I love this album, but it picks it mid-way through, after a slow start with the opener being “Dirt Yard Street” itself. And although I do like the song, it only hints at what’s to come. It does get the whole subject out of the way though, and that proves it to be well-placed at the beginning. I find “A Poem On A Pillow” to be a little better, but not really giving away much of what is yet to some, only hinting at it. But it does start to allow some more musicality to creep in, and it is a great track.
“Life On A Windowsill” is a throwback of a song that really just makes this album what it is. This is a song that emotes powerfully with everything it takes to nail a folk song and keep with the basic structure of the album. What a lovely piece of music it is, you might even want to put it on repeat after the first spin, as I did. In fact, “A Car To Remember” had an even better impression on me the first time I heard it. But it’s the type of thing you can take or leave, and I choose to take.
“All The mail Came To Neighbor” take a dip down to a lower place before coming together in the end and the song mostly serves as a bridge to the next one as the tension builds. More great piano playing with some strings attached here as well, keep it in tact for all it is worth. “Maybe I’ll Be There” answers back with some more excellent piano playing and Harper at his most vulnerable moment to get the emotion across. The end result is that he does get the emotion across and so much more.

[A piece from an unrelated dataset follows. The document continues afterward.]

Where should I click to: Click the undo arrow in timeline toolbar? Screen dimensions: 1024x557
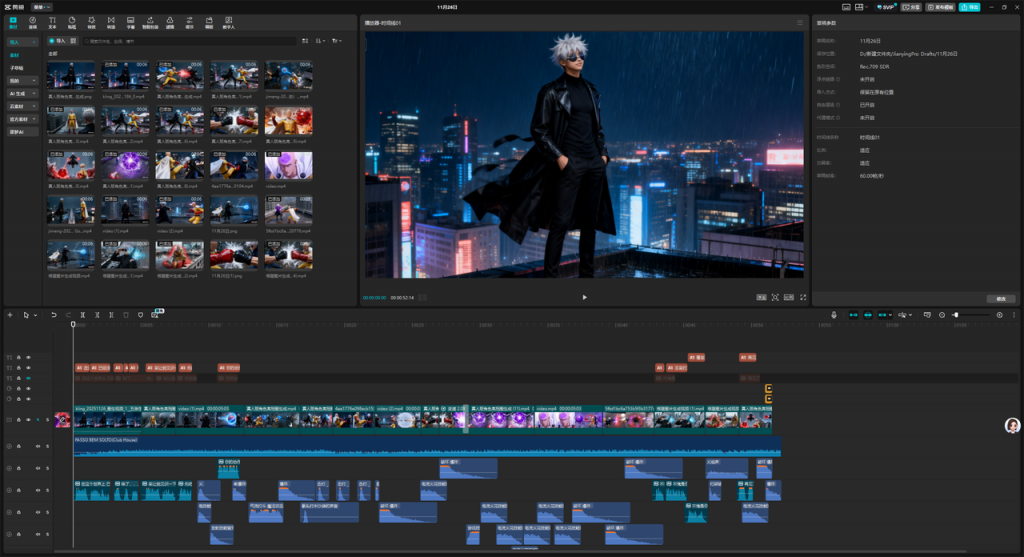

If you are not a fan of folk music or singer/songwriter or piano music, Dirt Yard Street also has a smooth jazz vibe. “Come To My House” brings the album nearly to a close with an inviting door open to listen to music and have a peaceful time on what is another fantastic track. And you can’t miss the background noise, which I had to do a double take on. And “Somewhere There’s A Fire Waiting” stand on its own two feet as one of the album’s finest, with some banjo and more strings to give it a down home country feel that leaves you glad you heard it.